White House Website Limits Iraq-Related Crawling
oscarcar writes "Dan Gillmor is reporting on the White House website's use of its robots.txt file to disable search engines from crawling certain material. Many excluded items in the robots.txt file involve mentions of Iraq, possibly to prevent people from finding changes to past statements and information when archived elsewhere."
I have to admit, when I first read the story I thought someone was being paranoid. But you really should RTF robots.txt file before you accuse the poster of being paranoid. The disallowed files are extraordinarily specific. I really can't come up with a plausible explanation beyond simoniker's.
It really doesn't look like it. It looks like someone screwed up, because none of those directories appear to exist at all. I mean really, what are the chances of /firstlady/photos/2003/01/iraq actually having at some time contained real data?

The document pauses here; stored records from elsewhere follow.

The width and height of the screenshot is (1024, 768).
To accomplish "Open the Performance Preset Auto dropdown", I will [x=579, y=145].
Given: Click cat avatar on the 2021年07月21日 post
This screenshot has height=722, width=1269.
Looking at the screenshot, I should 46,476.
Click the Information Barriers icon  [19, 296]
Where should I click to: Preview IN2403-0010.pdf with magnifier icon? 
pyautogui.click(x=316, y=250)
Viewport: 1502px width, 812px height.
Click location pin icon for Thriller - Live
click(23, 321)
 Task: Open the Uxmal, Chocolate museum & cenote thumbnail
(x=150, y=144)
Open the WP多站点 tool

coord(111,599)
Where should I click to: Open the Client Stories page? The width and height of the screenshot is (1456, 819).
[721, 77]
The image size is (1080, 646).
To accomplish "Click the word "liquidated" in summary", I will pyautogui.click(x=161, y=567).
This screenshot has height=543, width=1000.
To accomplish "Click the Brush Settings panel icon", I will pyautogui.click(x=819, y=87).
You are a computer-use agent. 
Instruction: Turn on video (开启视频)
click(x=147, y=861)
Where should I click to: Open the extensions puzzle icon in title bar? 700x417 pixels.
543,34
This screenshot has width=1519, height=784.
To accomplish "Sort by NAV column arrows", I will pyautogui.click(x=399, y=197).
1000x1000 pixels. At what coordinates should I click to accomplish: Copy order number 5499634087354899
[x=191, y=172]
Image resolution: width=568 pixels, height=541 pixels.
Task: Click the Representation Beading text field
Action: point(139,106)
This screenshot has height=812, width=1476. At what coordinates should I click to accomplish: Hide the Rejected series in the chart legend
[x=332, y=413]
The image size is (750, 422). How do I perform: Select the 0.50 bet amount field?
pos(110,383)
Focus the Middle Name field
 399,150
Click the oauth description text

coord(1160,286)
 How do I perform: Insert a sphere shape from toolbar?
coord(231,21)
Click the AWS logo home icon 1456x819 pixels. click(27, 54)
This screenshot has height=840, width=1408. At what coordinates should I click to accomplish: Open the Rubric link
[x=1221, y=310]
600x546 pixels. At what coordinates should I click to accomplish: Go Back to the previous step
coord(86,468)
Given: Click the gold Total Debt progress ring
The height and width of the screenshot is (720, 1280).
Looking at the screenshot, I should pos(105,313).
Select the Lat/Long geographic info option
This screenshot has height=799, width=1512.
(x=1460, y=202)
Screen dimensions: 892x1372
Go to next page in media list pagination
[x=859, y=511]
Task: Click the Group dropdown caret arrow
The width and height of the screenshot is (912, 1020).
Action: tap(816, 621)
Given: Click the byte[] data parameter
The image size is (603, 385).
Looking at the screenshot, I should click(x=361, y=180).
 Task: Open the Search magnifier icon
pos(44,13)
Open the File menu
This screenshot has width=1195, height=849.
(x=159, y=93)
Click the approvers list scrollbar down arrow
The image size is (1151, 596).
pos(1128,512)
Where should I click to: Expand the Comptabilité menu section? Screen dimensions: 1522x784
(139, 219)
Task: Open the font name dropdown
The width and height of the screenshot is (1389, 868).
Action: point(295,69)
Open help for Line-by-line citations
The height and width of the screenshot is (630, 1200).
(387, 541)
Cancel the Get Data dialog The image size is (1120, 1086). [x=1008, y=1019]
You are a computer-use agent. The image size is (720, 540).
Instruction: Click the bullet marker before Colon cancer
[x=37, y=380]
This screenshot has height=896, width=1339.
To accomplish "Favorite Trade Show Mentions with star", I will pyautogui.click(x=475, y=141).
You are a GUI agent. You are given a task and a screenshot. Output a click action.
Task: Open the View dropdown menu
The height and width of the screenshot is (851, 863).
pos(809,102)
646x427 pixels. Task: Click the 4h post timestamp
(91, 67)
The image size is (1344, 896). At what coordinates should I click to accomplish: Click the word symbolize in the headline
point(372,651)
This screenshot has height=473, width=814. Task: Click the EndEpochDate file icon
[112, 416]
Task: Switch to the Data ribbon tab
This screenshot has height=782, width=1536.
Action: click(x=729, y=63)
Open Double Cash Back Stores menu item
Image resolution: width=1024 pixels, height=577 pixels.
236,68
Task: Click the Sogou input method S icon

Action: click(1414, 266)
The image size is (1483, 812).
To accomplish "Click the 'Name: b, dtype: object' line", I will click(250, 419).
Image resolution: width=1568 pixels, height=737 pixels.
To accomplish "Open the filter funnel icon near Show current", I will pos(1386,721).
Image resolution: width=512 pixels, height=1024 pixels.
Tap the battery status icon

It looks like someone did a
find . -type d|perl -e 'while(<>){print "${_}/iraq\n"; print "${_}/text\n";}' > robots.txt
I have no idea what the purpose would be, but it seems like a funny thing to do if you were trying to hide something.
By the way, who is going around looking at people's robots.txt files?
Engineering and the Ultimate
http://www.bway.net/~keith/whrobots/disdirs.html And, yes these files *are* relevant.
Melius mori in libertate quam vivere in servitute.